Sir

We are astonished that Nature would publish a Correspondence as full of errors as that by Maciej Giertych (Nature 444, 265; 2006). For someone with degrees from the universities of Oxford and Toronto, Giertych displays a breathtaking ignorance.

There is no “new scientific evidence against the theory of evolution” as he asserts, but fails to document. This can be verified by consulting any of the recent standard textbooks on the subject. The claim that “microevolution...is a step towards a reduction of genetic information” is nonsense. On the contrary, there is ample evidence for the frequent use of duplications of genes in evolution, many of which have acquired new functions. By any criterion, this represents an increase in the amount of genetic information.

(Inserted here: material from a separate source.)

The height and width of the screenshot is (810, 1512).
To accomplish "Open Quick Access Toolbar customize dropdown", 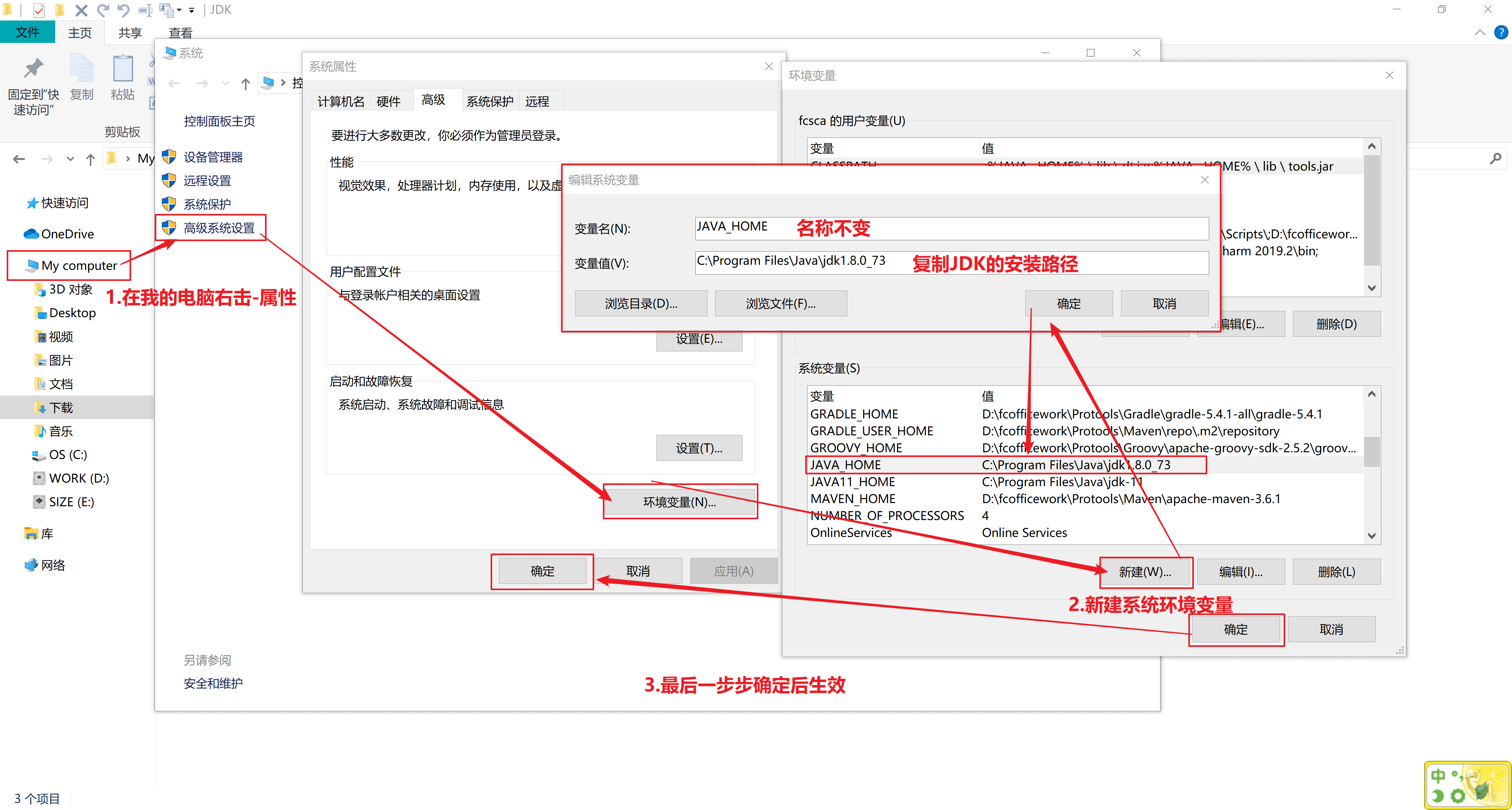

Contrary to Giertych's statements, the temporal ordering of rock layers by stratigraphy, and the extinction of dinosaurs some 65 million years before the existence of humans, are overwhelmingly established facts of geology and palaeontology. His claim that “No positive mutations have ever been demonstrated” is simply false. Disregarding the fact that it is illogical to rule out resistance to antibiotics and herbicides as examples of adaptations, as was done by Giertych, there are literally thousands of cases in which natural selection has been demonstrated in wild populations of animals and plants.

Further, the contemporary literature on molecular evolution is filled with studies that provide evidence for a positive role of natural selection. Physicists do not spend their time debating the correctness of the atomic theory of matter; it is intolerable that biologists should constantly be forced to defend their unifying theory against ill-informed attacks.